Visser, whose three decades of résumé spanned the trading table from Salomon Brothers to $25 billion multi-strategy funds, now helps turn and opens up his topic with provocation: “Everyone is talking about tariffs. But what if I tell you they’re just noise and the real economic shift has begun?”

Bitcoin’s “quiet rise”

Investor arguments begin with the composition of the U.S. economy. “Most people still think tariffs will trigger recession. But the United States is a service-based economy – $14 trillion of services, and $2.3 trillion of goods. The work of commodity production? Since 1965, despite 150 million people, the people have since 1965.” In other words, Visser believes that the traditional script for tariff recession failed to capture where modern economic sensitivity actually exists.

Instead, he pointed out overseas and picked out the recent fluctuations in the new Taiwan dollar. “The real canary in the coal mine? Taiwan dollar. It has just taken the fastest move in decades. This marks a massive shift: Asia may abandon its $2.5 trillion dollar reserves. The era of dollar privilege is coming to an end.” For Visser, this forward-looking demarcation is not an abstract concern in a foreign-controlled treasury, but a mechanical source of mechanical upward pressure. “The loss of reserve currency situation = interest rates rise. Why? No more manual demand for Treasury bonds. Even with the cuts in the Fed, interest rates are still rising.”

He believes that higher borrowing costs are the hardest land for cash flow realization. The breakthroughs in artificial intelligence have exacerbated the challenges, which makes it harder for long-term business models to justify sublime multiples while accelerating competitive disruption. “Any asset based on a future valuation is now hurt by rising interest rates and index AI,” Visser said, adding that Venture Capital, Private Equity and the big Tech (who once won the winner in the slow world) are now vulnerable. ”

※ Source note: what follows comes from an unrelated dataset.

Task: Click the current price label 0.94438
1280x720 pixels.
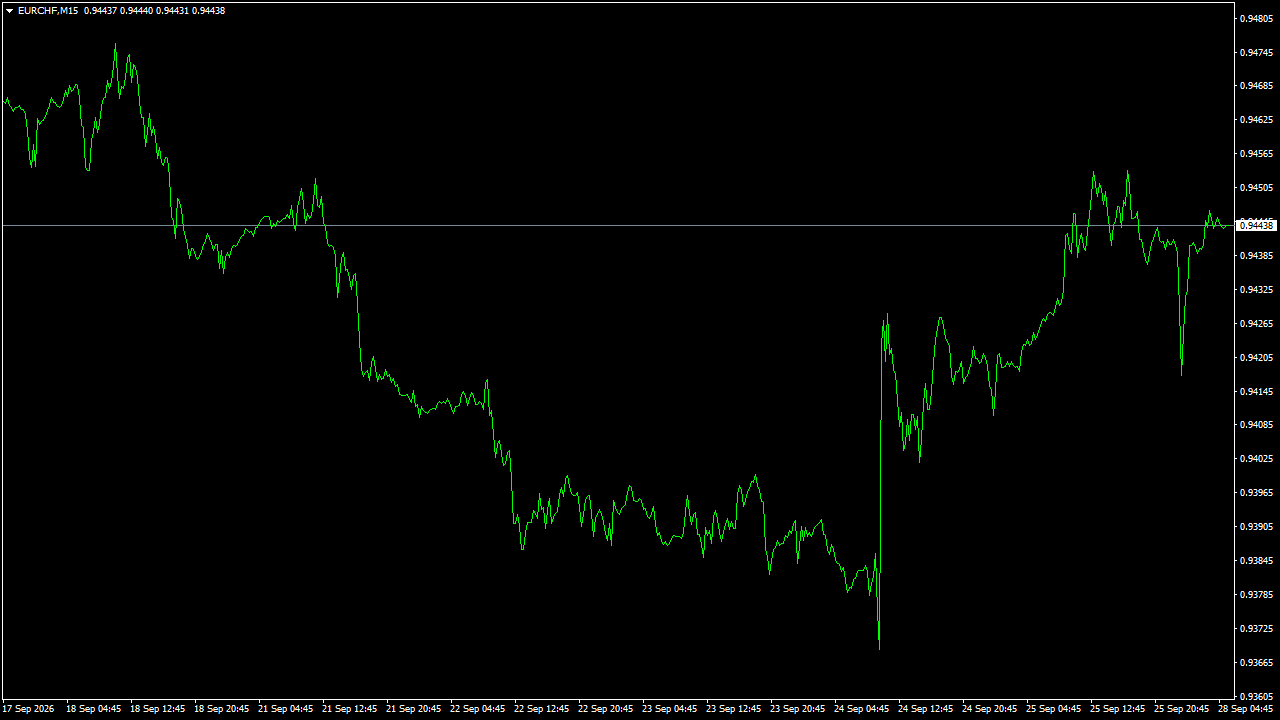Action: click(x=1256, y=226)
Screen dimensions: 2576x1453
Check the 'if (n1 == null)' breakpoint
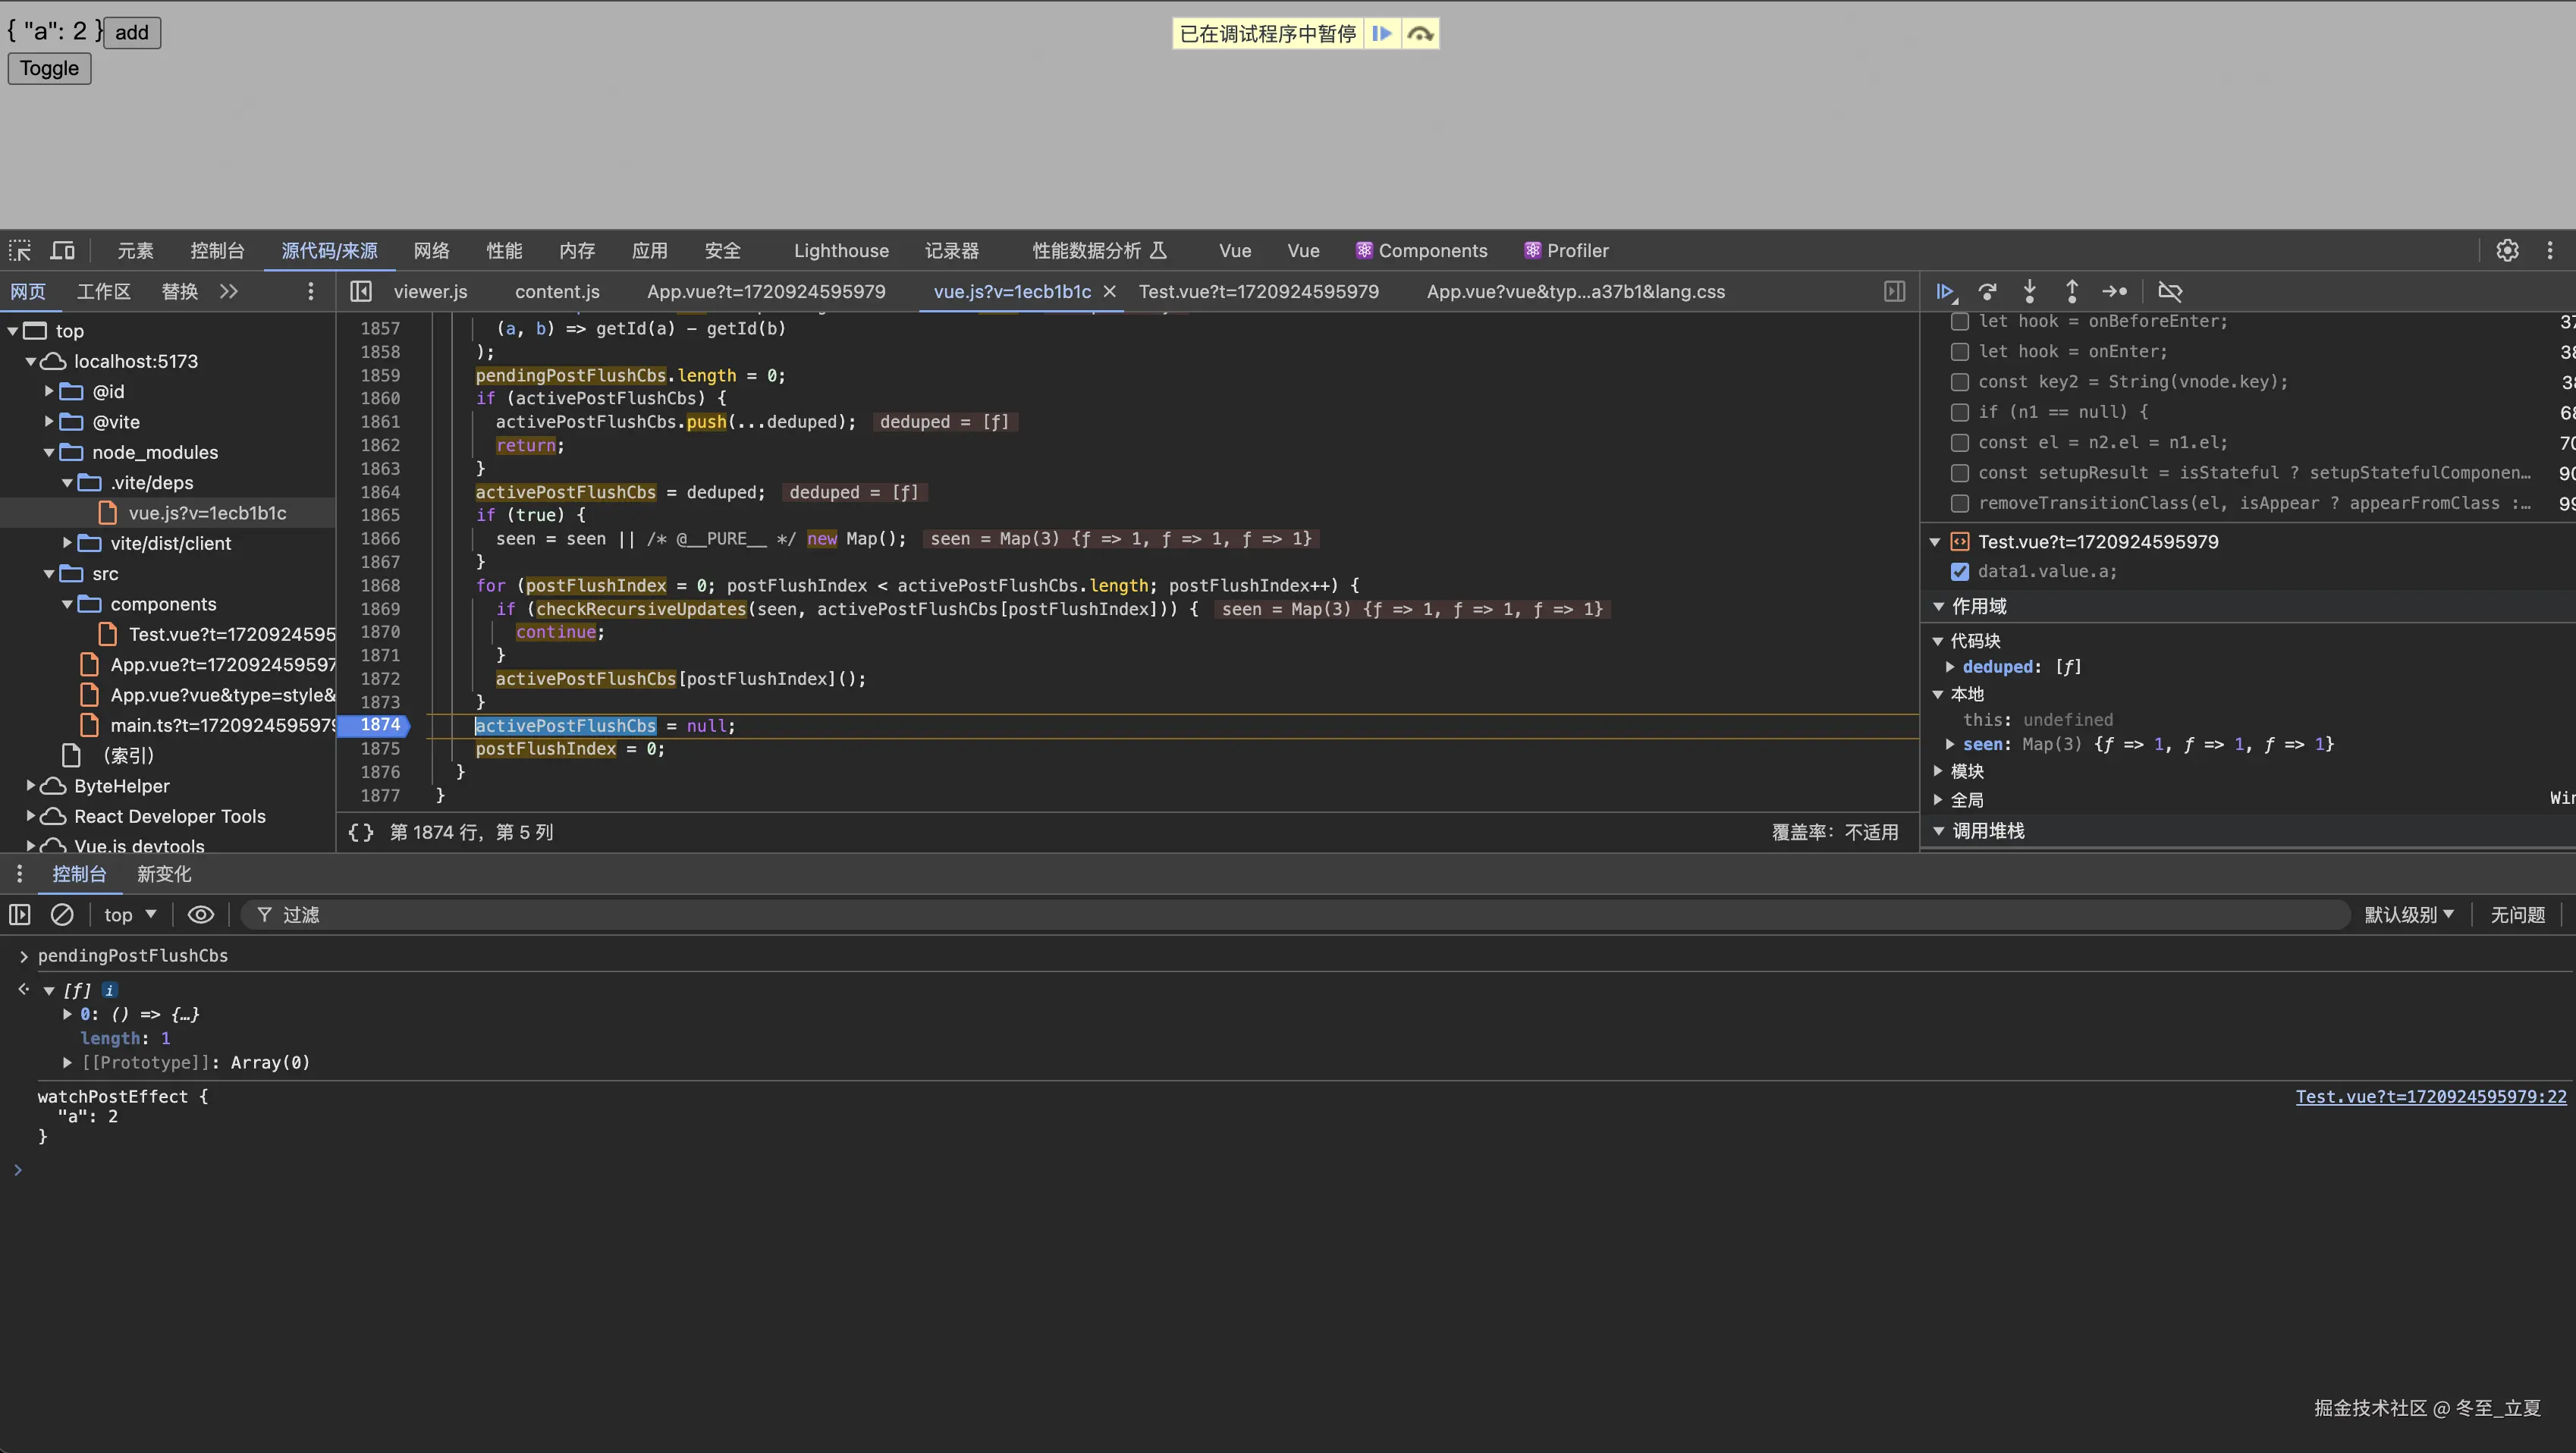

In this context, Bitcoin is a beneficiary of surprises. Visser highlighted “19 consecutive days of ETF inflows,” growing institutional allocations, and even “state-level reserves,” as evidence that digital assets are maturing digital assets as macro-craving tools like traditional interest rate system hubs. He summed up the differences bluntly: “The old system sways, Bitcoin is soaring…but no one is watching. It’s your signal.”

The final information of threads fuses two technical vectors Visser now the most important. “AI is expanding faster than Moore’s Law. Bitcoin is quietly becoming a global reserve asset. And, the financial system is being rebuilt in real time. Stop looking at the tariffs in the 1900s and start looking at the next step.”

Visser stopped predicting target levels of Bitcoin’s specific price or U.S. yields, but his framework means a world of structurally higher real interest rates and rapidly developing AI capabilities tend to tend to be scarce, non-claiming the core risk balance.

At press time, BTC traded at $104,718.